The supporting cast also all brought a sense of vivacity and liveliness to a stage production that could have easily felt dead on television. And it was impossible to ignore that this was, in fact, a stage production broadcast live. The lavish sets were able to brighten most scenes, but the fact is that all live, scripted broadcasts tend to look and feel like soap operas, and The Sound of Music was no exception. Additionally, the need to keep everybody’s microphones on left a soft, dull white noise lingering over the entire production. Still, it was obvious that a great deal of time and money (a rumored $9 million) went into creating a production that went off largely without a hitch.

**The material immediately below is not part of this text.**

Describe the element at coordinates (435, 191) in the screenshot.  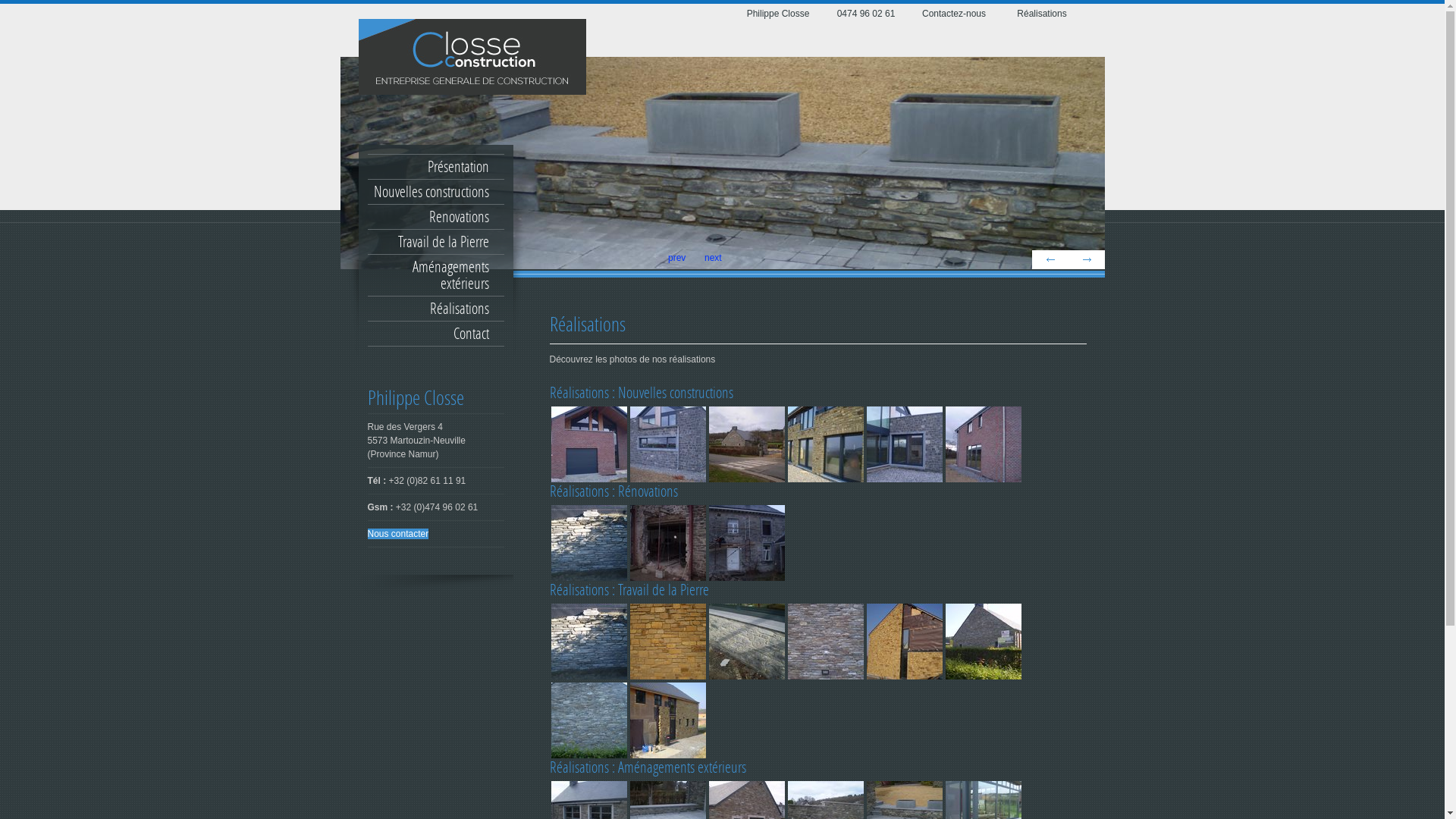
I see `'Nouvelles constructions'` at that location.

That a live televised production of a stage musical was performed this well is something of a small miracle, let alone the fact that it was a smash hit, drawing in 18.62 million viewers (peaking at over 19 million) and a 4.6 rating. Basically, The Sound of Music put up three straight hours of ratings rivaling The Big Bang Theory on a night when NBC has, at least once this season, finished in seventh place, behind the other three networks, NFL Network, TBS, and Univision. For even more perspective, that’s the best non-sports rating NBC has gotten for a Thursday night since the ER finale in 2009 and the most non-sports viewers they’ve had since the Frasier finale in 2004. I don’t think even NBC predicted a reception (in viewers at least if not critically) like this.
So where do we go from here? Certainly, if television history has taught us anything, it’s that when a network finds a success they ride that horse into the ground. But for once, I’m actually excited about that prospect. It’s clear that there’s an audience for live theatre that doesn’t want to buy $100 tickets and flights to New York. Just look at the success that the Metropolitan Opera has had broadcasting its performances live to movie theatres. Certainly, there’s a portion of the audience who were watching because of Carrie and Underwood and there was likely another portion watching just in case some disaster befell the production (after all, 13 million people watched a guy walk a tightrope for twenty minutes to see if he'd fall into the Grand Canyon). But as anybody who was on Twitter or Facebook last night can tell, there’s a certain visceral feeling that comes from communally enjoying (or hate-watching) live television that can’t be found in normal programming.
So expect event television to become a much bigger piece of the network landscape It may not necessarily come in the form of live musicals*, but the networks need shows that will attract viewers from all walks of life. And even though The Sound of Music wasn’t a rousing success, I can’t think of that as anything but wonderful. Television needs variety. Hell, variety has its own Emmy category. It also needs galvanizing events (beyond sports) that will bring viewers together. The Sound of Music wasn’t perfect, but it signaled good things for the future of television.
*Though might I suggest following up The Sound of Music with Wicked starring Kristin Chenowith and Idina Menzel or, if you’re still looking for a classic, West Side Story.
A couple of spare thoughts -
Good lord this show needed a live audience. I was stunned when there wasn't any applause after the opening number and, while it's not exactly a funny musical, there are a handful of jokes, and they all fell completely flat without any audience laughter.
And while Underwood wasn't great, she was much, much better in her scenes with the Von Trapp kids. They brought a liveliness out of her and made her seem much more present in their scenes.